O MpD solicita, por isso, “às instâncias competentes da UE que se pronunciem sobre essas graves acusações da eurodeputada Ana Gomes que atingem as instituições cabo-verdianas e da União Europeia”.

O partido que apoia o Governo em Cabo Verde considerou ainda que Ana Gomes se transformou “numa caixa de ressonância pública de rumores, de acusações e de devaneios” sem “avaliar outras fontes e sentir um cheirinho do contraditório”.

“A tese de ‘recompensa pelo apoio político’ é uma maquinação tão absurda quanto irresponsável, da qual a eurodeputada deveria distanciar-se”, sustentou o partido.

O MpD diz ainda contar com o apoio de Ana Gomes “na partilha de elementos que possui ou a que tenha tido acesso e que possam facilitar a identificação das ‘contribuições estratégicas e financeiras’, às quais se atribui a vitória eleitoral do partido no poder”.

No comunicado, o partido exorta também a Câmara Municipal da Praia (liderada pelo MpD) “a disponibilizar para consulta pública todos os elementos relacionados com o dossiê de venda do terreno”.

A comunicação da eurodeputada Ana Gomes foi apresentada às instâncias europeias na sequência da visita que fez a Cabo Verde, em setembro, integrando uma missão de eurodeputados do Grupo dos Amigos de Cabo Verde no parlamento europeu.

Numa resposta a esta comunicação, datada de finais de novembro, Federica Mogherini afirmou estar a par das questões surgidas em torno da alegada compra do terreno, adiantando que o OLAF estava a avaliar o caso.

“Só depois desta avaliação inicial, decidirá se abre ou não uma investigação”, disse.

Ressalvando que o facto de o OLAF estar a avaliar a situação não significa que tenha sido cometida alguma irregularidade, Federica Mogherini adiantou que já foram pedidas a José Manuel Pinto Teixeira informações adicionais que permitam clarificar a situação.

“Os representantes da UE estão obrigados a respeitar os mais elevados padrões de comportamento ético, que são particularmente rigorosos quando se trata de representantes seniores. Depois de deixarem o serviço da UE, os representantes estão vinculados ao dever de comportamento íntegro e discreto no que à aceitação de certas nomeações ou benefícios”, afirmou a responsável.

Contactada pela agência Lusa, fonte do gabinete de comunicação do OLAF, adiantou que este organismo não se pronuncia sobre “casos que possa ou não estar a tratar” para “proteger a confidencialidade de uma eventual investigação e os possíveis processos judiciais subsequentes, bem como para assegurar o respeito pelos dados pessoais e pelos direitos processuais”.

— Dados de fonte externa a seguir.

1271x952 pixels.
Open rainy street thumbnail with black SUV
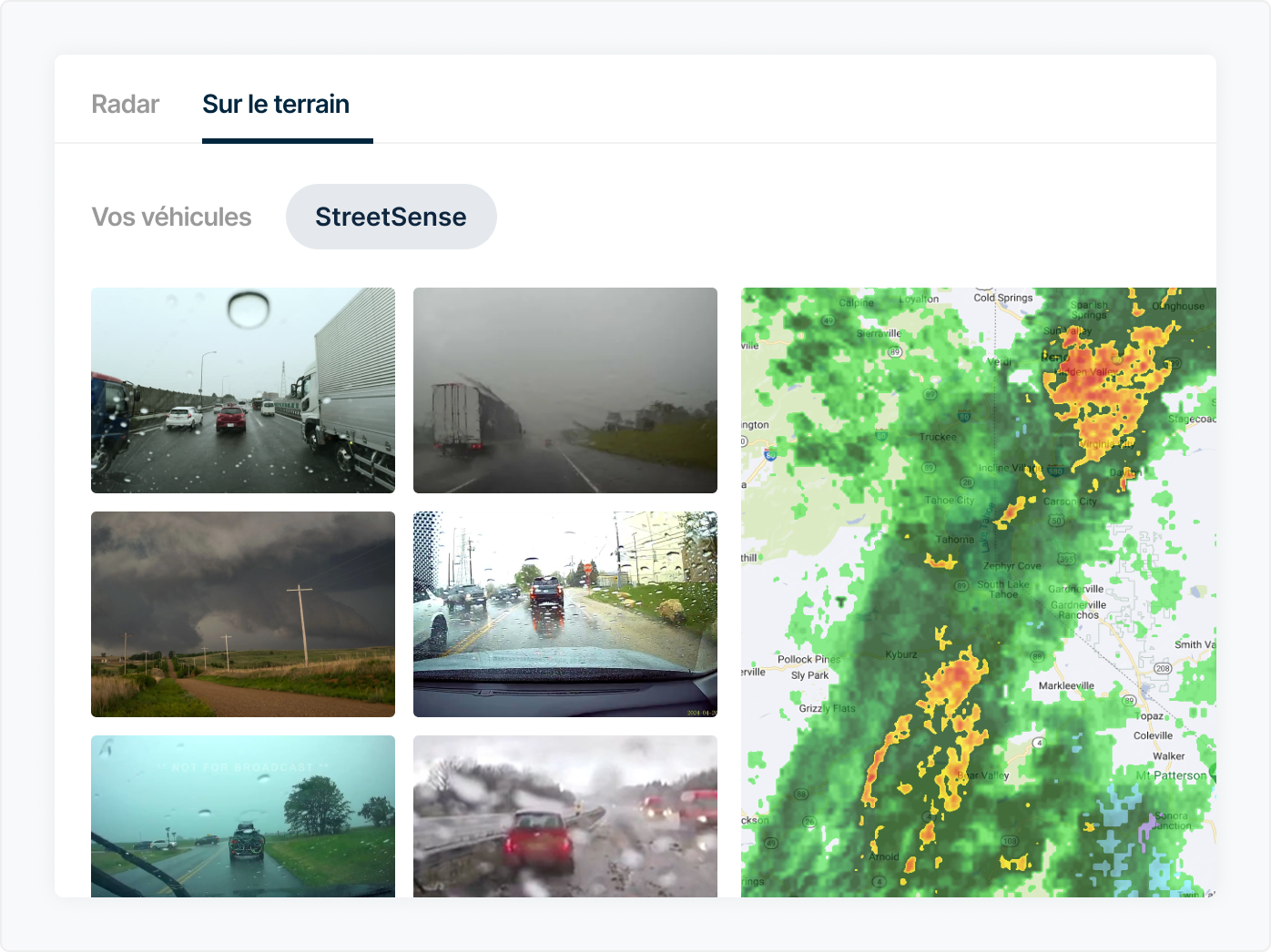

A compra do terreno na Prainha, uma das zonas mais valorizadas da cidade da Praia, está envolta em polémica desde que em agosto começou a construção da residência do antigo embaixador da União Europeia em Cabo Verde.

 

 

Lusa

 

  1. Jonas

    Que há indícios há, isso não restam dúvidas. E foi o que a eurodeputada disse perante os elementos que lhe foram colocados em cima da mesa. Ela não condenou ninguém e muito menos atribuiu culpa alguma. Mais nada. Agora é investigar. O MPD deveria no mínimo esperar por isso, antes de acusar.

  2. Morais Santos

    Já deviam estar habituados a esta senhora socialista…
    Os pré-conceitos dela relativamente aos países africanos são enormes.
    Sabemos que existem muitas coisas a corrigir.
    O problema é que ela não costuma ver para o interior do seu país e mais concretamente para dentro de casa (partido).
    Ou seja, tem problemas de visão.
    Eu, não participo em atos eleitorais em Cabo Verde.
    Mas acho que os da Europa não são mais “livres” nem mais democráticos dos que são realizados em Cabo Verde.